ウォルト・ディズニーの約束

ウォルト・ディズニーの約束 “Saving Mr. Banks”

監督:ジョン・リー・ハンコック

出演:エマ・トンプソン、トム・ハンクス、コリン・ファレル、
   ポール・ジャマッティ、ジェイソン・シュワルツマン、
   ブラッドリー・ウィットフォード、ルース・ウィルソン、B・J・ノヴァク、
   メラニー・パクソン、アニー・ローズ・バックリー、キャシー・ベイカー、
   レイチェル・グリフィス、アンディ・マクフィ、ロナン・ヴィバート

評価:★★




 映画史に残るミュージカル「メリー・ポピンズ」(64年)は映画化が検討されてから実現するまで、なんと20年もの歳月を要したのだという。それもこれも原作者のパメラ・L・トラヴァースが企画にゴーサインを出さなかったため。『ウォルト・ディズニーの約束』は名作誕生の裏側を描き出す。

 笑いと感動を狙ったいかにもディズニー映画らしい作りの中で、大半の笑いを担当するのはトラヴァースを演じるエマ・トンプソンだ。そもそも映画化に反対している彼女はディズニーを前にしても臆することなく次々注文をつける。私が生みの親だから従って当然とばかりに辛辣な言葉が矢継早に飛び出す。話が陽気過ぎる。ハッピーエンドなんて嫌い。ミュージカルは必要なし。アニメーションなんて持っての他。脚本家も作曲家もトラヴァースの言いたい放題に唖然呆然。

 トンプソン独特のユーモア感覚に救われている部分が大きいのだろう。どれだけ厳しい言葉が並べられても、何故か彼女を憎めない。ほとんどイチャモンではないか、ただのわがままではないかと言いたくなるところも、嫌悪感を抱かせない。言葉の裏には悪意がなく、あくまで作品のため、そして大切な思い出のためだからだと悟らせる芝居だからだ。やや計算が透けて見えるところには目を瞑るべきだ。
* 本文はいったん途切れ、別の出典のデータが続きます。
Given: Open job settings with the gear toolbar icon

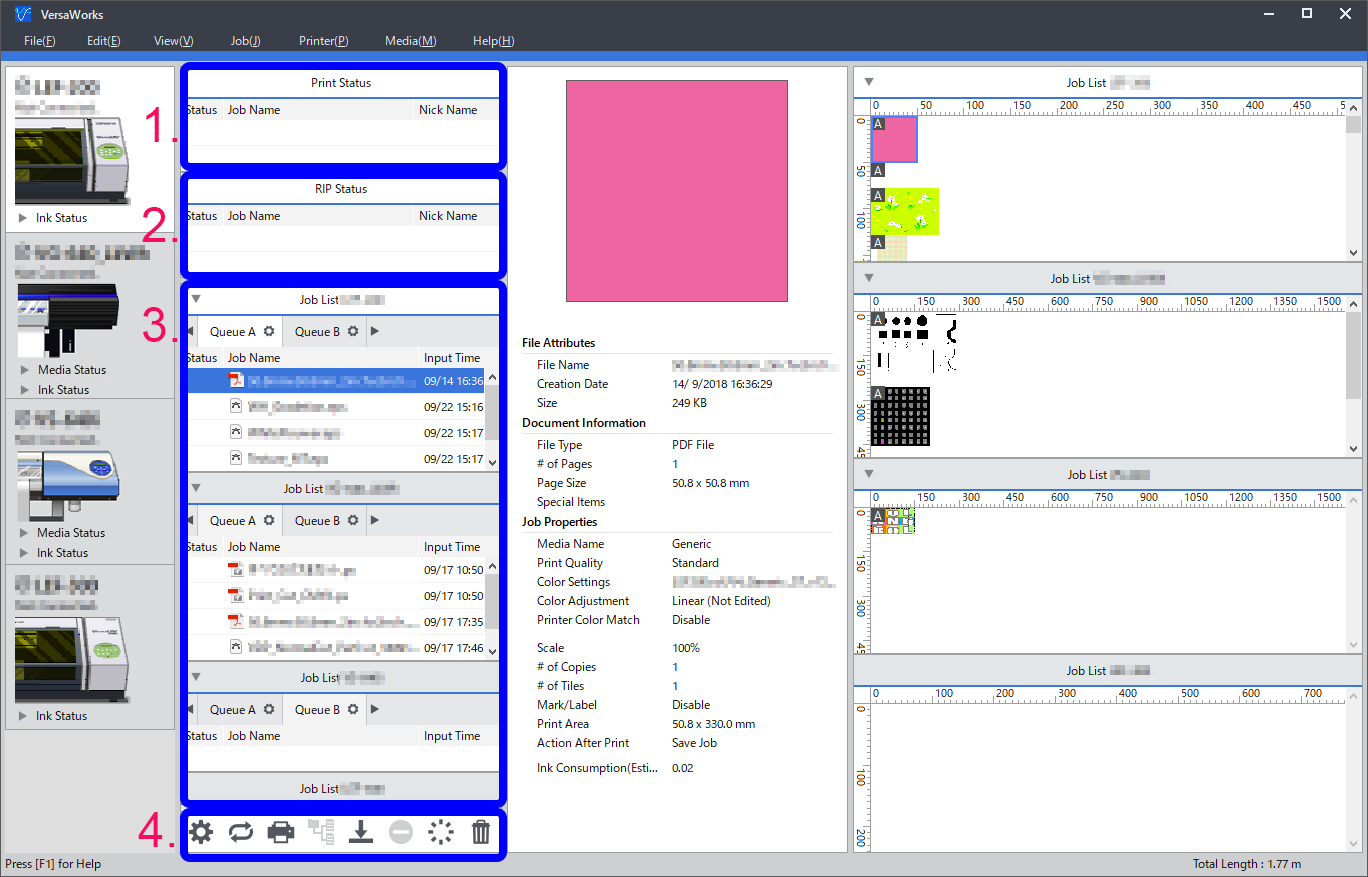Looking at the screenshot, I should pyautogui.click(x=201, y=832).
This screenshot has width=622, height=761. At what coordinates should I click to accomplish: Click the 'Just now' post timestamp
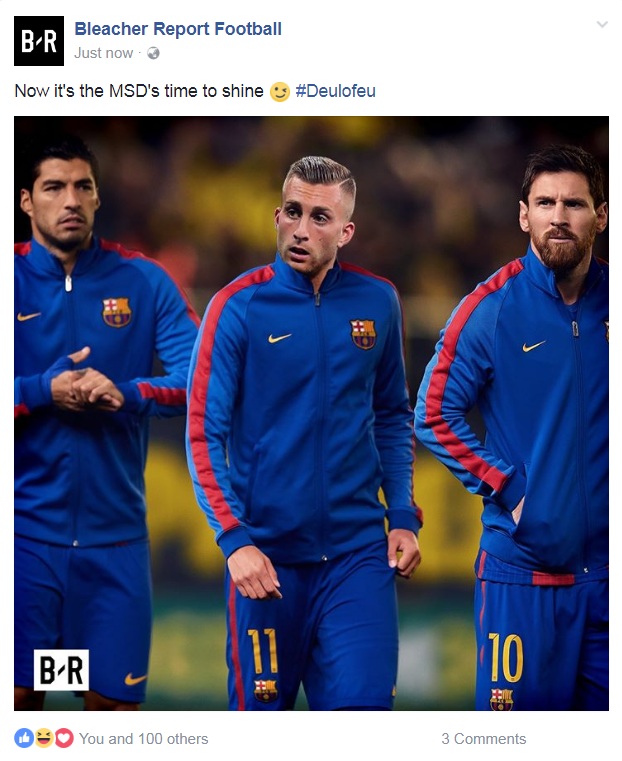pos(103,53)
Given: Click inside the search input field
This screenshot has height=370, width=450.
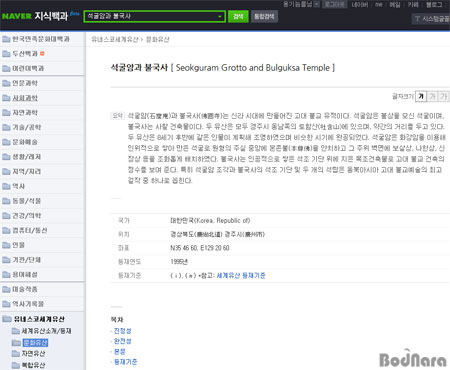Looking at the screenshot, I should pos(151,16).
 そうまでしてトラヴァースが守りたい思い出というのがいまいち面白くない。夢見がちで生きることに不器用だった父親をめぐる物語が案外平凡だ。父親は娘を愛していた。娘も父親を愛していた。それでも悲劇は止められなかった。作品が父と自分の想いを反映させたものだからというだけでは、綺麗過ぎる。このあたりはディズニー映画の限界がちらつく。ただし、思い出の中の父を演じるコリン・ファレルは、その息苦しい佇まいが悪くない。

 「メリー・ポピンズ」が無事完成に漕ぎ付くのは誰でも知っていることで、その最大の立役者がディズニーだったというのは、まあ真実なのだから仕方がないのだろう。夢の国の王様であるディズニーには様々な噂が付きまとったけれど、ここに出てくるディズニーは夢の力・映画の力を誰よりも信じる好人物だ。人に見せたくないという理由で隠れて煙草を呑む場面が出てくるのが、せいぜいだ。トム・ハンクスが映画のキャラクターとしてはさほど面白味のない人物に人間味を加えているのが救いか。

 トラヴァースとポール・ジャマッティ扮する専属運転手の掛け合いを、ディズニーとのそれよりも好ましく見た。大人の人間と人間が互いを尊重して話している感じが良く出ていた。運転手の娘が障害者だという設定は余計であるものの、それ意外は慎ましく朗らか。ジャマッティの上手さもあって、つい頬が緩む。